Excerpted passage Block Start

# Wired2Fish HydroWave KVD model Giveaway!



## fender66 (Dec 28, 2012)

The giveaways just keep getting better! Again, from our friends at *Wired2Fish*......

HydroWave KVD Model Giveaway
Even though winter just began, the days are getting longer and cold weather will soon give way to warming spring temperatures. That means it's time to get your gear prepared, boat ready and new equipment installed for warming water and fish moving up to shallows. We can hardly wait and want to help you be prepared for when that day comes. 
Early season fishing means finding staging fish moving up from their winter haunts. You will find the fish congregated in small areas. Jerkbaits, crankbaits and jigs are great bait selections, but a good depth finder and a HydroWave can be equally important.
HydroWave just introduced a new KVD Signature Series Model that is just beginning to hit the shelves, and it is equipped with sound patterns designed specifically by Kevin VanDam. We secured two of these new KVD units for this contest. 
Giveaway ends Jan. 14, 2013. Just fill out the form below and you're entered for chance to win. Good Luck!
One entry per person please.

You can enter here:
https://blog.wired2fish.com/hydrowave-kvd-model-giveaway


----------



## kycolonel138th (Dec 30, 2012)

:USA1: in :lol:


----------



## lswoody (Jan 1, 2013)

Thanks i got in!!!


----------



## AlaJet (Jan 7, 2013)

in


----------



## Loggerhead Mike (Jan 7, 2013)

I don't know what to think about these sound machines. Any of yall used them first hand?


----------



## fender66 (Jan 7, 2013)

Loggerhead Mike said:


> I don't know what to think about these sound machines. Any of yall used them first hand?



I do have one. It was a Christmas gift last year (2012).

Here's my take on it after a year of use.

I fish tournaments and have records of every fish I catch (that's a keeper). This year I caught 100% +1 fish more than last year without it.
Do I think it's because of the "fish whisperer" as I call it? Maybe. That's the best answer I have.
I do believe that it works to attract more bait fish. If it's attracting more bait fish, then it could be bringing in more hungry fish to eat the bait fish.....Maybe.


----------

Excerpted passage Block End

- _Questions to answer_
**1)** Name each user who posted in the HydroWave giveaway thread, listing each username once.
**2)** Recast the paragraph beginning "Early season fishing means" in the HydroWave giveaway thread as a short bulleted list that keeps its main facts.

Entries shown Block Start

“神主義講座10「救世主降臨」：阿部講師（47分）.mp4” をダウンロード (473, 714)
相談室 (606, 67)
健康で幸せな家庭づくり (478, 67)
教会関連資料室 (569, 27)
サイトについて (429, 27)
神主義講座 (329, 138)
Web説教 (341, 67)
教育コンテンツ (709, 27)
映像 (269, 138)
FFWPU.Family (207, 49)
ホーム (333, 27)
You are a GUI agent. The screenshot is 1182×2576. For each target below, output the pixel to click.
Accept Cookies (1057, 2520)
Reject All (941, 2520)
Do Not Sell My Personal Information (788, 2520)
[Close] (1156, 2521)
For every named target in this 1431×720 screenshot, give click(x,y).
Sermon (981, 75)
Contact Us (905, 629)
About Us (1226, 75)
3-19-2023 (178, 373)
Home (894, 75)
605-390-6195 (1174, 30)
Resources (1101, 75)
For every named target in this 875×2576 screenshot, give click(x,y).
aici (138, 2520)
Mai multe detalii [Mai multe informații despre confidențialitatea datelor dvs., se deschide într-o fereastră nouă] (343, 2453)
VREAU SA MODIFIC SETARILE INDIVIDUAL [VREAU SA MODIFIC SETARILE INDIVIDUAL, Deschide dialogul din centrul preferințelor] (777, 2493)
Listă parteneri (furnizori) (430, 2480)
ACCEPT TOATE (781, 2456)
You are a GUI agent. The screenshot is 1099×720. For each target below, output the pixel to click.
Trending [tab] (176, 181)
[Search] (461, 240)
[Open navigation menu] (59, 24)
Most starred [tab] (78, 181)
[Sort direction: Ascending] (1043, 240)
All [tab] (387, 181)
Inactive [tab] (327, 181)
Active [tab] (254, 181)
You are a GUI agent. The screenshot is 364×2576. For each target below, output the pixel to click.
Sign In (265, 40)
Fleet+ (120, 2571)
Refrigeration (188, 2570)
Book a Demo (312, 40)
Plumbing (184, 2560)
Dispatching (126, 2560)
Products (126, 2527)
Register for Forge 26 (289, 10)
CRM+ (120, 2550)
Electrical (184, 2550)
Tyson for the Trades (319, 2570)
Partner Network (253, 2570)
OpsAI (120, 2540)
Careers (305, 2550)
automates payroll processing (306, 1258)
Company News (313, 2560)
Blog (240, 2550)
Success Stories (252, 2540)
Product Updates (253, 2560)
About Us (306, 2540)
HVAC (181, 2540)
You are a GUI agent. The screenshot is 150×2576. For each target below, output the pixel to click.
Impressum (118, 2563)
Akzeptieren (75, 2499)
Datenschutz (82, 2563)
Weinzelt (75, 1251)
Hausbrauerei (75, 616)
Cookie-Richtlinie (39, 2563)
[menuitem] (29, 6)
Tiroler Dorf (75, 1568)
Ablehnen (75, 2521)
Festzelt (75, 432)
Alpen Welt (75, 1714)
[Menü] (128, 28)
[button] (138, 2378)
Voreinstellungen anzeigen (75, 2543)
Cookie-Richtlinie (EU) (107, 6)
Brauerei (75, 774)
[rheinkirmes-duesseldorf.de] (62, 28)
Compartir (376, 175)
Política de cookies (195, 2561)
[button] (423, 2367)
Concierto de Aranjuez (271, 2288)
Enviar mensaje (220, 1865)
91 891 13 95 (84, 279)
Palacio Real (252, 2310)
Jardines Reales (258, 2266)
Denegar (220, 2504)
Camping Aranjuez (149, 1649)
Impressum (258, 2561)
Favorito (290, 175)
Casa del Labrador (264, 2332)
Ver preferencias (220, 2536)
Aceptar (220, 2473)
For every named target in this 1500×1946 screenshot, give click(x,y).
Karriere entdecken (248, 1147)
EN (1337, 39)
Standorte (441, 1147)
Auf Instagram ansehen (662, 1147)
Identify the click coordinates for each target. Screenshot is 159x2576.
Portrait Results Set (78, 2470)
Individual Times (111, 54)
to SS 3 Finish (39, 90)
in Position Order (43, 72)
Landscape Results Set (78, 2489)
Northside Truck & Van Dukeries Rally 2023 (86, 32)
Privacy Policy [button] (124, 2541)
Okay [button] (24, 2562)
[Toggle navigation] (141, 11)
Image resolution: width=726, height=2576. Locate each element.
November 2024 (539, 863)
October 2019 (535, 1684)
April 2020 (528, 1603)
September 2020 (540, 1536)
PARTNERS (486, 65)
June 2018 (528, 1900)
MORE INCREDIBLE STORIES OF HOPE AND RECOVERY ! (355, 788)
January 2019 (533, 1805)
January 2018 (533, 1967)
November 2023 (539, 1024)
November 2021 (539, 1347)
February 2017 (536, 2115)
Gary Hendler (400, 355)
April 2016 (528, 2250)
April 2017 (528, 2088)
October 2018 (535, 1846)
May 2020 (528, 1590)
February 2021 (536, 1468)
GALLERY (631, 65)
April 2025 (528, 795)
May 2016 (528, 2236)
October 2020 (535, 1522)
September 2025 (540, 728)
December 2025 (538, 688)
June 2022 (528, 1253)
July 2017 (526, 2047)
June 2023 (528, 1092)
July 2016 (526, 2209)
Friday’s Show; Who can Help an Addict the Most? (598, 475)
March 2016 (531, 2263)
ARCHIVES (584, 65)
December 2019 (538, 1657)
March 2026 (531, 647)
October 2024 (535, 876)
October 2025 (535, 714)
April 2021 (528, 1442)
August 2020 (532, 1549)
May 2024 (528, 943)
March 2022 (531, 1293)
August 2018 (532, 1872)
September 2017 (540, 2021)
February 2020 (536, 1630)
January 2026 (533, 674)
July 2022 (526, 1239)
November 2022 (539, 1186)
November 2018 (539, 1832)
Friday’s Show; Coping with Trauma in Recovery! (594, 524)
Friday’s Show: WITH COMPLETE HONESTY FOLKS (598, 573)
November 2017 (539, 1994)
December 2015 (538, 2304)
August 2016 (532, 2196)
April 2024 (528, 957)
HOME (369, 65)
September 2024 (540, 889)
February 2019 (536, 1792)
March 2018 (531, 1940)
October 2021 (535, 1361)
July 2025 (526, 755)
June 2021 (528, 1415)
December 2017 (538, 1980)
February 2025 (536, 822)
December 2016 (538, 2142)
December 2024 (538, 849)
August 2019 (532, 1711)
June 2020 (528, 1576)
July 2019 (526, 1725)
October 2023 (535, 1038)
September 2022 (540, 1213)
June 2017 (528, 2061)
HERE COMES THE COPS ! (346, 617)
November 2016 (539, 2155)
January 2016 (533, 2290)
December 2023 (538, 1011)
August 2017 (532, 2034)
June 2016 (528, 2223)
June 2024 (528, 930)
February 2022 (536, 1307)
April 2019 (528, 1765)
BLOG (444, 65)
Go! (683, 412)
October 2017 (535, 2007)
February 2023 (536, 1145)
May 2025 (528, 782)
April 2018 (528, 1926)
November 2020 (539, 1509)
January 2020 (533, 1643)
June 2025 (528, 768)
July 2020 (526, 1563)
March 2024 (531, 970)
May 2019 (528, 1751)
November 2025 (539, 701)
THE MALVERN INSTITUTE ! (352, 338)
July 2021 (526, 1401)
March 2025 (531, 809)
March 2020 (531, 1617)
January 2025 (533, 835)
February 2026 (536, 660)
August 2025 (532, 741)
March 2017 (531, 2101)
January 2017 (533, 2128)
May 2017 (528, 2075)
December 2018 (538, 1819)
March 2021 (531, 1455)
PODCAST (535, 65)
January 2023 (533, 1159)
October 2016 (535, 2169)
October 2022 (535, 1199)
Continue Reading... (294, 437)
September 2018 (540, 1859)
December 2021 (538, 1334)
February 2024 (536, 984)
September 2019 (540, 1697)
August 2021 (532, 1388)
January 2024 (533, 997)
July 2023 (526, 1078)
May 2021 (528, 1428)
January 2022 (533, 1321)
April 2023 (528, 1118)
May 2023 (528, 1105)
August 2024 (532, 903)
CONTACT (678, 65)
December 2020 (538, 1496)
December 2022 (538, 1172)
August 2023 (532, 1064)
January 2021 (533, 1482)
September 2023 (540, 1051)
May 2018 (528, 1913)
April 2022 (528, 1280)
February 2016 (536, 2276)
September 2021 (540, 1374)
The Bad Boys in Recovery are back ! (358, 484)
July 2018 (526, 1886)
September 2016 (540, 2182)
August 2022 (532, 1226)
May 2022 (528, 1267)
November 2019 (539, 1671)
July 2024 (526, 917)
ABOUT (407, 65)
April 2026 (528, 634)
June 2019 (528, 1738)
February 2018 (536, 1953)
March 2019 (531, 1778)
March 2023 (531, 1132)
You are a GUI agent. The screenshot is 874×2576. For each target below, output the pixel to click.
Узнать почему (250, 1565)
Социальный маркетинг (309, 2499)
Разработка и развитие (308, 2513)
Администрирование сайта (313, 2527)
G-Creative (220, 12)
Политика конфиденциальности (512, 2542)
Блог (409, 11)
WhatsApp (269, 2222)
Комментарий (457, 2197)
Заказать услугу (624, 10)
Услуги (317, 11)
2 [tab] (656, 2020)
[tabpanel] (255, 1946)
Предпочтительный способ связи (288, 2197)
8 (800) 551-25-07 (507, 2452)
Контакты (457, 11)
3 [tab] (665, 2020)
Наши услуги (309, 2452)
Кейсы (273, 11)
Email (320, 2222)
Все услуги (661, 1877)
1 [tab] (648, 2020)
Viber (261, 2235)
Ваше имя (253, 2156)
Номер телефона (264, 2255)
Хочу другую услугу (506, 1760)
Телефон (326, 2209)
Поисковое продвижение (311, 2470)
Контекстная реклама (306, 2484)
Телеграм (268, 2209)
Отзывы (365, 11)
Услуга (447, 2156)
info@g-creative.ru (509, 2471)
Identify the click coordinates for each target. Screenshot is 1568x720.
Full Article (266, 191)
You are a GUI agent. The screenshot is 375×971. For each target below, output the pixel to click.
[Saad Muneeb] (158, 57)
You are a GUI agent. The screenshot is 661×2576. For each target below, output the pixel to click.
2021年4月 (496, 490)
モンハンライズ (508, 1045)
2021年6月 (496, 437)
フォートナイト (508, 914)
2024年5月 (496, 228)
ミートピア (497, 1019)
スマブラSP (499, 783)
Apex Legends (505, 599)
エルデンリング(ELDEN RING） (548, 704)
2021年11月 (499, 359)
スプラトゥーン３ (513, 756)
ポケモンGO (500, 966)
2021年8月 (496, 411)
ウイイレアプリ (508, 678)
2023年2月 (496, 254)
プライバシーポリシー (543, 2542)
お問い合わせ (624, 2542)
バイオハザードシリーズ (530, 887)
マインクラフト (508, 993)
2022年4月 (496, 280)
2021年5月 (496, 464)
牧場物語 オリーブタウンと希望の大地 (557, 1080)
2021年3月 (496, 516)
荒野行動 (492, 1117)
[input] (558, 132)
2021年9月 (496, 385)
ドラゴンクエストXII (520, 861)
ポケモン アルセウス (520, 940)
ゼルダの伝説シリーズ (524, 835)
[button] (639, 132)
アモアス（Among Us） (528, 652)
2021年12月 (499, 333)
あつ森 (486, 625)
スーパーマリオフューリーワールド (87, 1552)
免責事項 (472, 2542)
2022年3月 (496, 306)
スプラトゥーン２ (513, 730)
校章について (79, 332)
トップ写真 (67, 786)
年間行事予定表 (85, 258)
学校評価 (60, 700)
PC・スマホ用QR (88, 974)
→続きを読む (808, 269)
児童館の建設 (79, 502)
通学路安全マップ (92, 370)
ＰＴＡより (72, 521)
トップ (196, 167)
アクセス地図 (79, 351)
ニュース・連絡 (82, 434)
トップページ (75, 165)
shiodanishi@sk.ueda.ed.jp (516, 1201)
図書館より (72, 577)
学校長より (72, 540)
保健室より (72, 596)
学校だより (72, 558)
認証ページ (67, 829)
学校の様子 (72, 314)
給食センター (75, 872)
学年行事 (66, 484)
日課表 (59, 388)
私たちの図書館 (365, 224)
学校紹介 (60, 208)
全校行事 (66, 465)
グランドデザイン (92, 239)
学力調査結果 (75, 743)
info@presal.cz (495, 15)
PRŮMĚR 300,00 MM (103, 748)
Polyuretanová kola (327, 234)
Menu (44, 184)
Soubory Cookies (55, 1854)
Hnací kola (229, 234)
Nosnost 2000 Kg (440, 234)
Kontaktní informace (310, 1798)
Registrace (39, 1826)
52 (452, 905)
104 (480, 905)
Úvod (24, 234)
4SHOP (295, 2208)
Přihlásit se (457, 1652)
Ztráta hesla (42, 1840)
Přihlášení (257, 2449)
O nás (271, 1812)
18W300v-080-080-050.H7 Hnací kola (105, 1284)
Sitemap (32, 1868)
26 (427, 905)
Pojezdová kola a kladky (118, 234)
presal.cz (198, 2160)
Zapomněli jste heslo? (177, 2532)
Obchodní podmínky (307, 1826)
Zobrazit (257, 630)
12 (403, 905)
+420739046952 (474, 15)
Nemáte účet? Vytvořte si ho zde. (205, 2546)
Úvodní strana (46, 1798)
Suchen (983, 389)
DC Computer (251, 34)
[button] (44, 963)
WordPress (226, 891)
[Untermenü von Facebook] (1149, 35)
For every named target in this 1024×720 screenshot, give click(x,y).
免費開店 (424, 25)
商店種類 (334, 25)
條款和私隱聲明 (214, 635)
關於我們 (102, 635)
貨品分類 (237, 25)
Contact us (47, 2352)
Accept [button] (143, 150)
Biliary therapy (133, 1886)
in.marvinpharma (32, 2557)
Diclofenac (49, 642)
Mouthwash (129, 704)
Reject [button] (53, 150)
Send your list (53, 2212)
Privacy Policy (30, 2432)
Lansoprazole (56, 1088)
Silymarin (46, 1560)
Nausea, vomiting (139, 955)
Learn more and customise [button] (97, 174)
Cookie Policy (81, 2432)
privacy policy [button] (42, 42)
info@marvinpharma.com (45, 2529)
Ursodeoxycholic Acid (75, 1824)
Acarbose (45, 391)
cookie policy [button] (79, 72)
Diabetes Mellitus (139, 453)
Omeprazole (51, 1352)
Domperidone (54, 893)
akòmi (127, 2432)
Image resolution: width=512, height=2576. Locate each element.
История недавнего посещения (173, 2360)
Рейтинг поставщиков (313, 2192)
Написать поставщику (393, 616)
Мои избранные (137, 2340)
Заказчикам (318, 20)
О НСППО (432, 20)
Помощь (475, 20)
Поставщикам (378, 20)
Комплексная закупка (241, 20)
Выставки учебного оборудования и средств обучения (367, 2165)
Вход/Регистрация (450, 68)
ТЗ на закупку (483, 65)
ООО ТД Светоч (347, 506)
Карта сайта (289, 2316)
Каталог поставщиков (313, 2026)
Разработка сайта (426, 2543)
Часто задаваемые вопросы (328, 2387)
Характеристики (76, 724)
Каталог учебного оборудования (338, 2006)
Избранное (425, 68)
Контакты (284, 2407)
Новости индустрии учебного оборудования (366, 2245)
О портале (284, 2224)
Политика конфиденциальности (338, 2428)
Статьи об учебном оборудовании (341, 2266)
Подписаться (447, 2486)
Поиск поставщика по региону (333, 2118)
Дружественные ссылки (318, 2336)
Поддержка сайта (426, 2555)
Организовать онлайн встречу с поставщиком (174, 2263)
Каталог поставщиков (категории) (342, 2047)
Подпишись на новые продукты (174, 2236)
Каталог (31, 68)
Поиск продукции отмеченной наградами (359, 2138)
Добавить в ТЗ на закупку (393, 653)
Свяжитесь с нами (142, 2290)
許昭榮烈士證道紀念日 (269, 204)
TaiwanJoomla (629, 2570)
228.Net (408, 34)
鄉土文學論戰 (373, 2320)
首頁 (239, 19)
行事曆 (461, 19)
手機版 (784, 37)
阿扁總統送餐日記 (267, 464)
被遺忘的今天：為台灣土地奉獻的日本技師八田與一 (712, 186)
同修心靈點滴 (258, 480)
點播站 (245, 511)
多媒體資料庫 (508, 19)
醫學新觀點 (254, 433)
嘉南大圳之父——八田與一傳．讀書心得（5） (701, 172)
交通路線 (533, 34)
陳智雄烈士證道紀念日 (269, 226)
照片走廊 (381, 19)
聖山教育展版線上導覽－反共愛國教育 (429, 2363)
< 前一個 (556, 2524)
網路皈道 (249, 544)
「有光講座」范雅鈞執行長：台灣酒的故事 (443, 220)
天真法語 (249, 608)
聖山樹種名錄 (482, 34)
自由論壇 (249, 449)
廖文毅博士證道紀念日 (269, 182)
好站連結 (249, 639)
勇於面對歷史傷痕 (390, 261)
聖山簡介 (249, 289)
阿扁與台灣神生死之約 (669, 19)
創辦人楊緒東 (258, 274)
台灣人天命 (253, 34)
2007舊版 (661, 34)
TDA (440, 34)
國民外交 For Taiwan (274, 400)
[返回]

Entries shown Block End

- _Answers_
**1)**
fender66
kycolonel138th
lswoody
AlaJet
Loggerhead Mike

**2)**
- Early-season fishing means finding staging fish moving up from their winter haunts.
- The fish are congregated in small areas.
- Jerkbaits, crankbaits and jigs are great bait choices.
- A good depth finder and a HydroWave can be equally important.